ILS Z534 Search Project
- Vipul Munot
- Pralhad Sapre
- Rutuja Kulkarni
- Neelam Tikone
- Nishant Salvi
The code for this project is divided into two tasks
Deals with the prediction of labels for a given business from its reviews. We take a supervised learning approach to this problem. We split the dataset in an 80-20 fashion and apply algorithms like Naive Bayes, Random Forests and Logistic Regression on the word vectors of reviews. The aspect which makes this problem challenging is the multi-label multi-class output. We tackle this problem by using a partial accuracy measure where 40% match with the ground truth is considered as a match.
The main code for this part is contained in the file part1.py.

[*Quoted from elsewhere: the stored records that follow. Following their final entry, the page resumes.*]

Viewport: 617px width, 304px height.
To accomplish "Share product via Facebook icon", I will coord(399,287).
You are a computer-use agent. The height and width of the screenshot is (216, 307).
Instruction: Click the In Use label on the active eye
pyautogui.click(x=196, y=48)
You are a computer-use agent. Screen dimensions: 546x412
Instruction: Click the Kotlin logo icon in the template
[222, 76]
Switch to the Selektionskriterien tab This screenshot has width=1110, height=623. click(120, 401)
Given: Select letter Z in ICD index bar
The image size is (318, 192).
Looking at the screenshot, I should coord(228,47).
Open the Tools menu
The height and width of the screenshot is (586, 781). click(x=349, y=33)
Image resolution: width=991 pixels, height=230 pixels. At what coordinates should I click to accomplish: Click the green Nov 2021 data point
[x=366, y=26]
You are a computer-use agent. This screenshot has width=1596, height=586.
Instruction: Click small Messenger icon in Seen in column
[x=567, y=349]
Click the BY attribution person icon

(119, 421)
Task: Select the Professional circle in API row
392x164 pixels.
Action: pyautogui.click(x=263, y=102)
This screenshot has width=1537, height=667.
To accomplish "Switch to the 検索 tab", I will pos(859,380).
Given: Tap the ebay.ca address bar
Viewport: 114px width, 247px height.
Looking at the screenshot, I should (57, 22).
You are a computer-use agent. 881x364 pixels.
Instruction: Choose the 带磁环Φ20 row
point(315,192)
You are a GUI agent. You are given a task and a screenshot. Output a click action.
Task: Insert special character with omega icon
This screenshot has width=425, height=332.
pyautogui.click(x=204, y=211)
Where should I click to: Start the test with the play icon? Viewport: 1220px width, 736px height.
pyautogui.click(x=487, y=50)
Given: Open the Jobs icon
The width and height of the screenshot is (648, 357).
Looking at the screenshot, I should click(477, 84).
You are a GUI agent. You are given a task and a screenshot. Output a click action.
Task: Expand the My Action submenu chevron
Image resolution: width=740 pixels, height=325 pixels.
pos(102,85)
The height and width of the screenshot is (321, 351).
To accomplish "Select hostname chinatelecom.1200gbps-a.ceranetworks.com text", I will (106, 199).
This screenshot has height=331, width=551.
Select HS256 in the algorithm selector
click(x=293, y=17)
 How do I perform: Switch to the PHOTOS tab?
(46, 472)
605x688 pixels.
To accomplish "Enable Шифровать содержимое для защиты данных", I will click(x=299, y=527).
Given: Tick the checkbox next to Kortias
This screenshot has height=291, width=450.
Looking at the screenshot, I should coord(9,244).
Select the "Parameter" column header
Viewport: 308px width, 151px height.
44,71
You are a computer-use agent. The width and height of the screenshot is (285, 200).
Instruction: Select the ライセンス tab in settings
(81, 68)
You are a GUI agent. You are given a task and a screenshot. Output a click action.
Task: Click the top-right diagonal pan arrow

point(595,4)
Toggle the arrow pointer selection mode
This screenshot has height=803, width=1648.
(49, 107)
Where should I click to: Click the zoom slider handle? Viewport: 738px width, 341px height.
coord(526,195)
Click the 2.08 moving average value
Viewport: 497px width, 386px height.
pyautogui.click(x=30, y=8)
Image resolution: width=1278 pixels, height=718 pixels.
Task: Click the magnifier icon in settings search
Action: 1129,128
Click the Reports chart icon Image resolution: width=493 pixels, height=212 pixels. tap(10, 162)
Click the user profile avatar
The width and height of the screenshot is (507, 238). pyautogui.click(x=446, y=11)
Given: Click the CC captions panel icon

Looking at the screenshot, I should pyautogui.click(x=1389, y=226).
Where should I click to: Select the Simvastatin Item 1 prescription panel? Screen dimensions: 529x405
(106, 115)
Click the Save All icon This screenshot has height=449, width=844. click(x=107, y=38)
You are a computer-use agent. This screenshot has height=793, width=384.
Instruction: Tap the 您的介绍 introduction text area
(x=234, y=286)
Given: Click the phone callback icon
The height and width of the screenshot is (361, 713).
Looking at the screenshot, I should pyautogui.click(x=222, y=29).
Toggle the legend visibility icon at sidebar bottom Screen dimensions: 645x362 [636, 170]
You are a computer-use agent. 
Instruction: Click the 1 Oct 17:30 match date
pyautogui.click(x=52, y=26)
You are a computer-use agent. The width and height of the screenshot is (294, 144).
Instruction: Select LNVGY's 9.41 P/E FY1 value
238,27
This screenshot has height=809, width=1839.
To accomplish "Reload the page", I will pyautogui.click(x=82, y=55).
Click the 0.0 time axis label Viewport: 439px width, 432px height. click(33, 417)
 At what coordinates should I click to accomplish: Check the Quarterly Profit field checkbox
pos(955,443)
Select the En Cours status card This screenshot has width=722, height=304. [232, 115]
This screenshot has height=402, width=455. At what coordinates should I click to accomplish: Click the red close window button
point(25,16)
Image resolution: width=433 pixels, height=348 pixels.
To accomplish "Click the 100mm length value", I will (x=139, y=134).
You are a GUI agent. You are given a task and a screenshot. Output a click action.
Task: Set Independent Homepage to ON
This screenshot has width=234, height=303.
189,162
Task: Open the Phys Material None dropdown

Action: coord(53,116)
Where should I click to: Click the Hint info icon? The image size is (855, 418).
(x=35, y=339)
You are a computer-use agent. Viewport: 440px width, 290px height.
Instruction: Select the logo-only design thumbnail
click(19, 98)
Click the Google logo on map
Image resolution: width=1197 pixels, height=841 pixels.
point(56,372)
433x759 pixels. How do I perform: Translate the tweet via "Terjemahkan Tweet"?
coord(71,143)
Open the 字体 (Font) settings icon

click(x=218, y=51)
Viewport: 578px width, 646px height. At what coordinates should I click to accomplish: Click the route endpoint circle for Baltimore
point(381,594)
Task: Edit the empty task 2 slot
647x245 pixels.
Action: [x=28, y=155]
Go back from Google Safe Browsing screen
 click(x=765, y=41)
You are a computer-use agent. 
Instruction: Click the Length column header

Other files are modules which aid in preprocessing and model building.
Here we try to find the pros and cons of a restaurant.
The first approach for this problem relies on using Topic Modelling. The main idea here is to pluck out the nouns and adjectives from the reviews and build two models out of it. All the positive reviews help in building the pros model and the negative reviews help to build the cons model. Once this modelling is done we assign labels to word clusters which become the pros and cons label for any review tested on the two models.
The main code file doing the predictions is Predictor.py
The second approach is a really simple noun phrase extraction approach. We only rely on bi-grams and tri-grams as indicators of pros and cons. The top three noun phrases from positive reviews are assigned as pros and top three phrases from negative reviews become the cons for a restaurant.
The main code file for the 2nd approach is part2.py.